* **WHAT THIS TASK INVOLVES**
Rewrite the stretch of the AI inference interview below, from "From the Lab" through "business value demands.", with "organizations" replaced by "companies".

* **PROVIDED PASSAGE**
####################
Guest: Jonathan Bryce
Organization: CNCF
Show: 2026 Predictions
Topic: AI Infrastructure
The AI industry has spent the last two years obsessing over training — building ever-larger models, assembling massive data sets, and racing to benchmark supremacy. But according to Jonathan Bryce, Executive Director of the Cloud Native Computing Foundation (CNCF), that era is giving way to something more operationally demanding: inference at scale.
“Training is the lab where AI models are created,” Bryce explains. “But once you have a model, you have to actually serve it—make predictions, answer questions, and make that intelligence available to your team, your applications, and your integrations.” For Bryce, 2026 is the year inference becomes the most critical area of AI investment for most companies around the world, and the CNCF ecosystem is at the center of solving it.
From the Lab to the Factory
The analogy Bryce keeps returning to is a simple one: training is the lab, inference is the factory. The challenge is that most organizations are still equipped for the lab. They know how to train a model; they do not yet know how to run one reliably in production at the scale that real business value demands.
“This is not something that people are as comfortable and knowledgeable with as they are with running databases or application servers,” Bryce says. “We have many years of experience with those technologies. Inference is still catching up.”
That gap is precisely where cloud native infrastructure becomes essential. The CNCF community has spent a decade solving the hard problems of production systems — how to deploy, secure, observe, and scale complex distributed workloads. Inference, Bryce argues, is just the latest and most demanding version of that problem.
What CNCF Projects Are Stepping Up
CNCF now hosts over 200 projects, and Bryce sees a clear convergence happening between the existing toolset and the new demands of AI workloads. Kubernetes remains the foundation, but it is evolving — Dynamic Resource Allocation (DRA) is a key example, enabling more sophisticated management of GPUs and accelerator hardware that does not fit the traditional server model.
OpenTelemetry is becoming indispensable for understanding inference system behavior. “How much am I actually utilizing these GPUs that I invested millions of dollars into? How efficient are my queries against this model?” These are the questions observability must answer, and OpenTelemetry is the project that is addressing them.
On the inference engine side, Bryce highlights vLLM as a project gaining serious traction. “It’s the one that Hugging Face has really started to standardize on.” He also points to LLM-D as a key project for orchestrating inference engines at scale, and to HAMI — a CNCF sandbox project — as an innovative solution that allows organizations to slice GPUs, divide single units across training and inference workloads, and mix different GPU architectures within a single cluster.
The Scaling Opportunity Is in Software
One of the most striking observations Bryce offers is that the biggest performance gains in inference over the past year have not come from better hardware — they have come from deployment architecture. “We’ve seen improvements in performance that are many multiples on the same hardware architecture,” he says. “This is how you get the most out of your GPUs and make sure your AI investments don’t put you under water.”
That insight reframes the infrastructure conversation. Organizations that want to compete on AI in 2026 do not necessarily need to buy more GPUs — they need smarter software that extracts more value from the ones they have.
####################
* **ENTRIES PROVIDED**

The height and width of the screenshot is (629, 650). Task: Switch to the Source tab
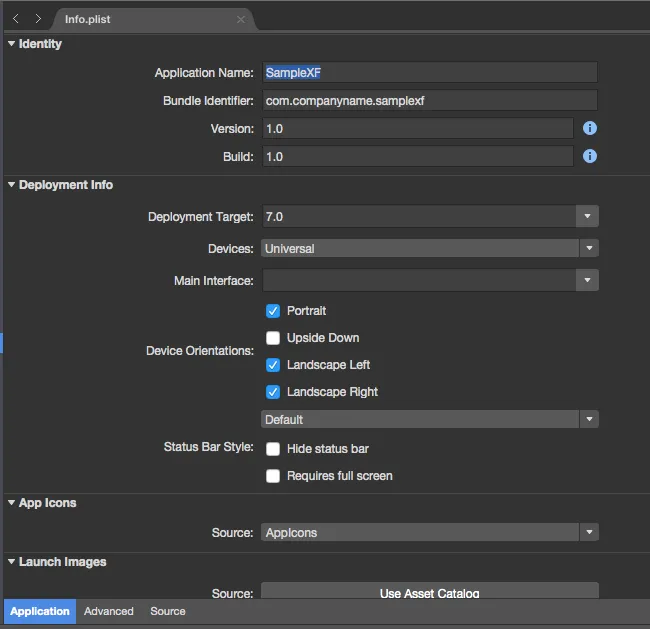point(168,611)
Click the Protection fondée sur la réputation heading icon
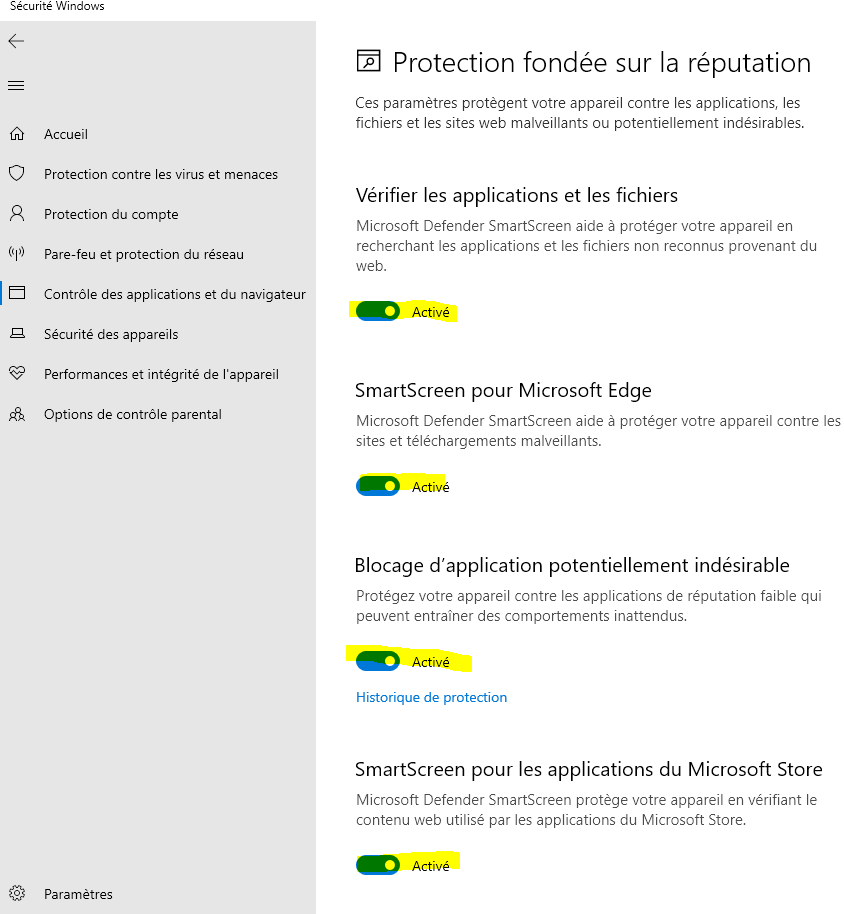Image resolution: width=844 pixels, height=914 pixels. (369, 62)
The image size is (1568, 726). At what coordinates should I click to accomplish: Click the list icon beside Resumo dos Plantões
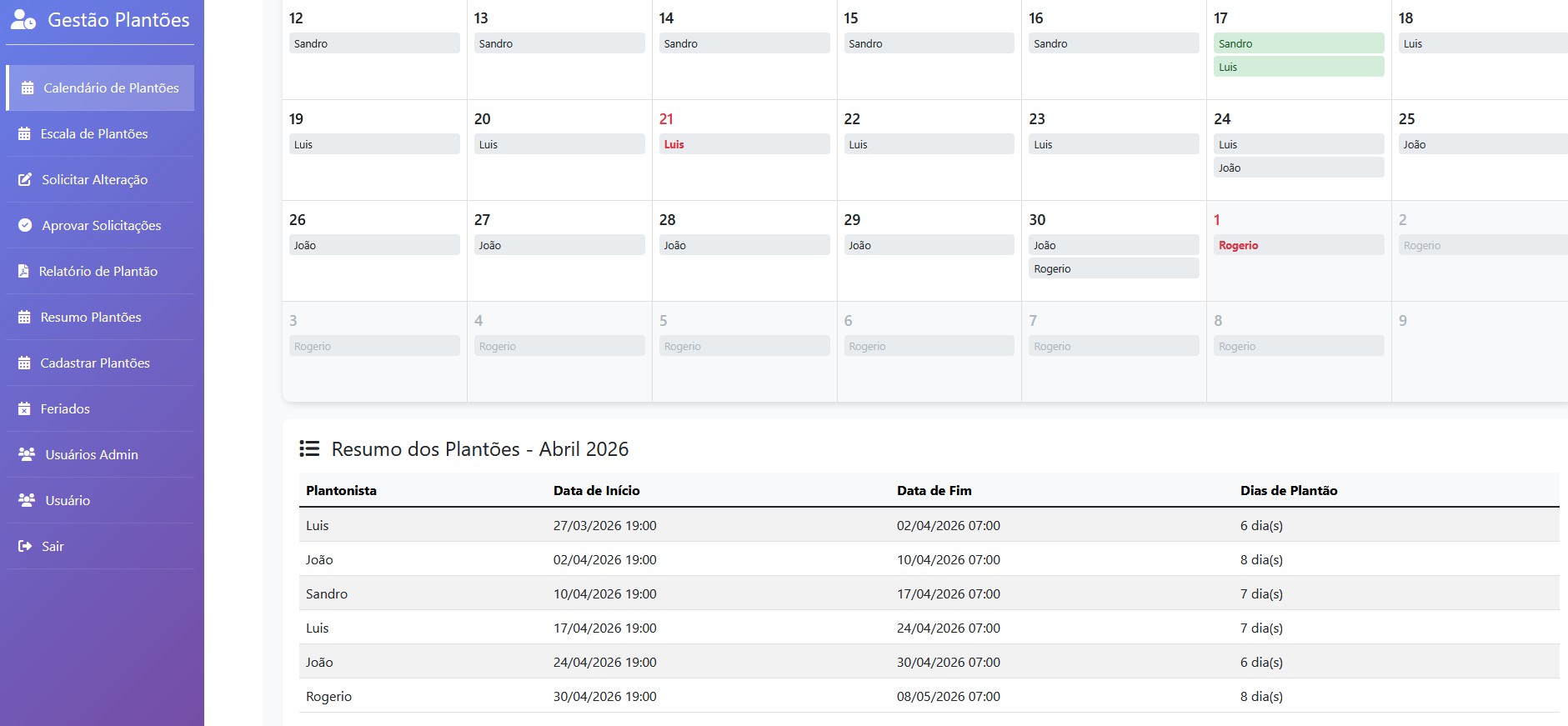pos(309,448)
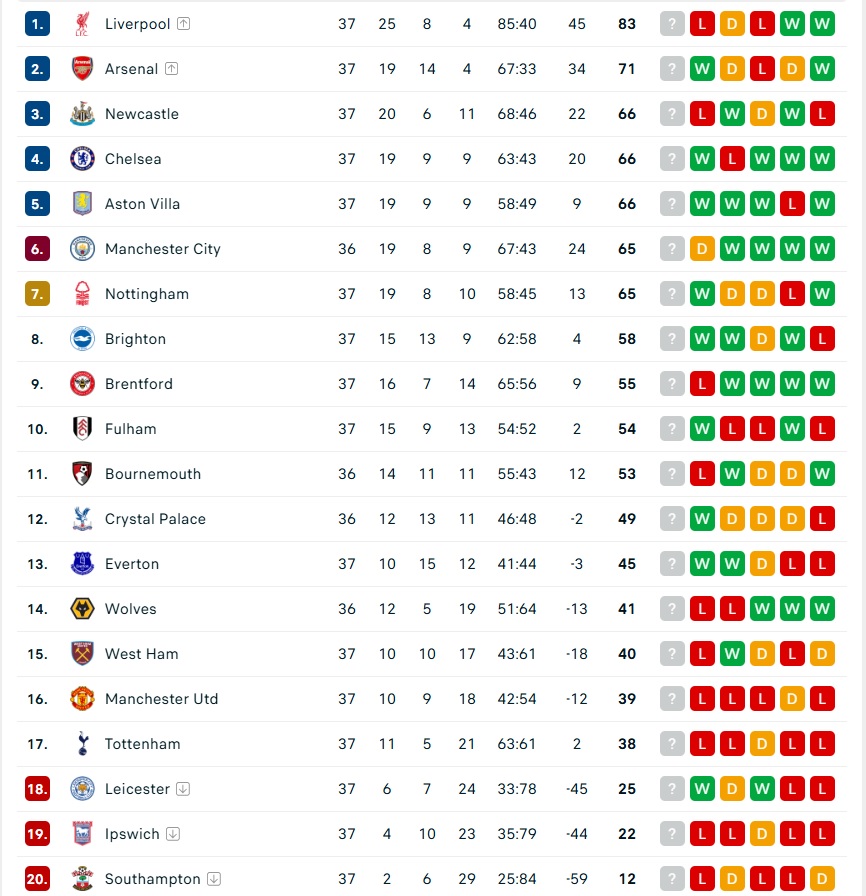Select the West Ham table row
Image resolution: width=866 pixels, height=896 pixels.
(x=432, y=654)
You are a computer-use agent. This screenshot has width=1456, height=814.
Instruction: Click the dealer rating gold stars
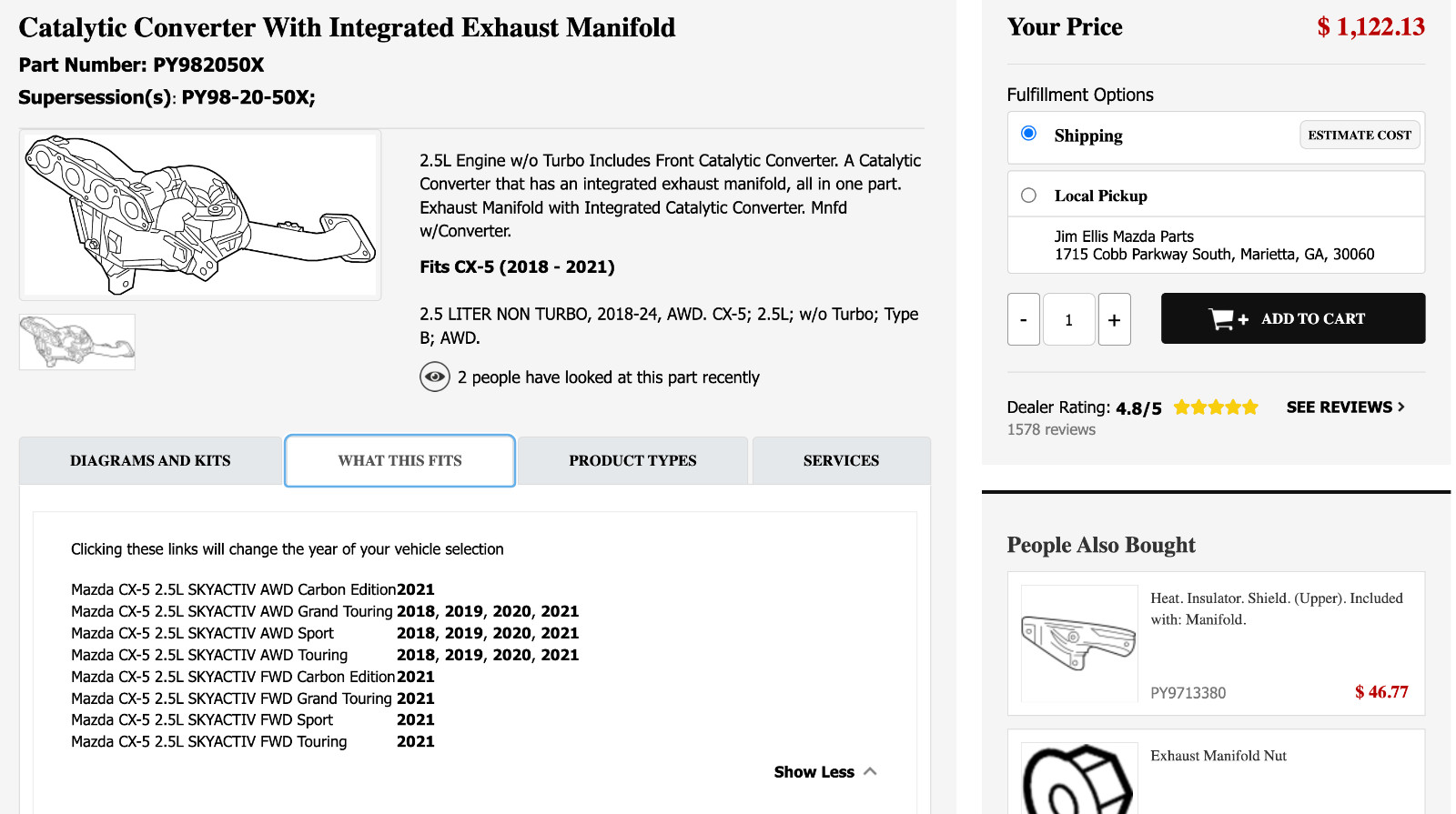(x=1215, y=407)
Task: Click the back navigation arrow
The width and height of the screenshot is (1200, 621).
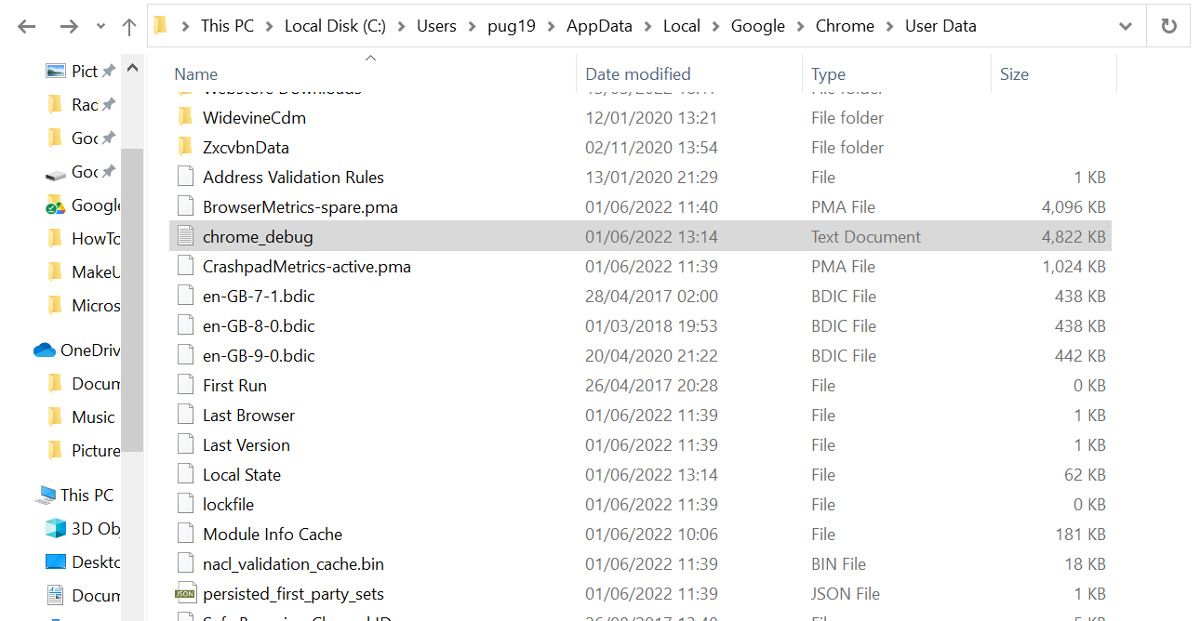Action: 25,26
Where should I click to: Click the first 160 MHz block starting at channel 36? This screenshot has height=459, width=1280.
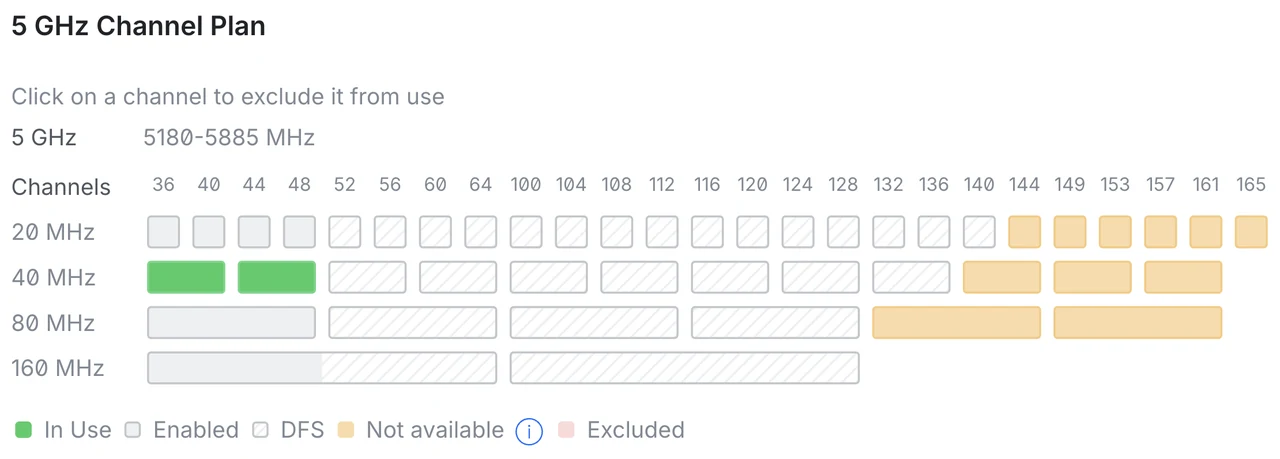(x=322, y=368)
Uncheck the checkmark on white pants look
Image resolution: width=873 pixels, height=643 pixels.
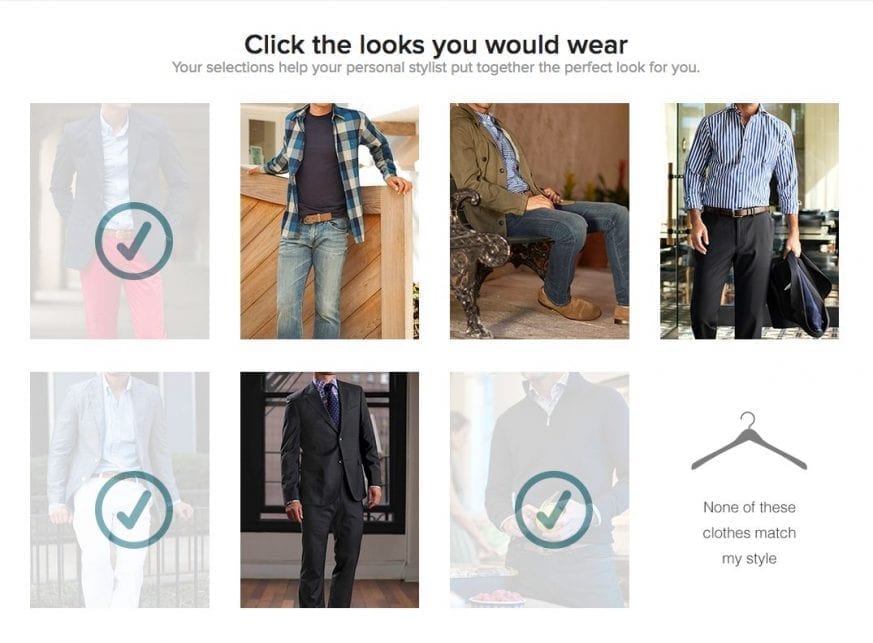coord(134,509)
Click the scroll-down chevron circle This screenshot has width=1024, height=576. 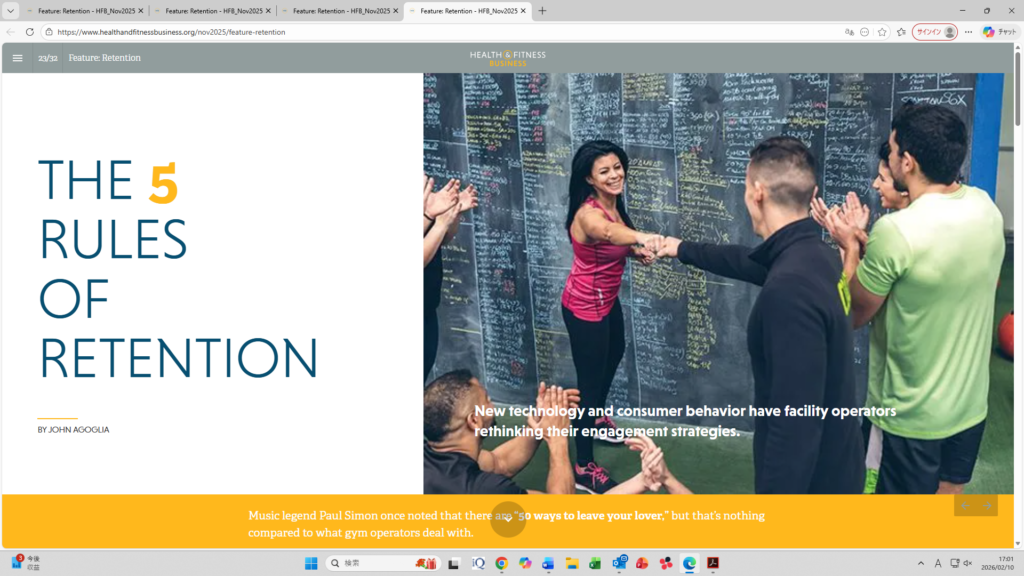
####################
* **SOLUTION FOR THIS TASK**
From the Lab to the Factory
The analogy Bryce keeps returning to is a simple one: training is the lab, inference is the factory. The challenge is that most companies are still equipped for the lab. They know how to train a model; they do not yet know how to run one reliably in production at the scale that real business value demands.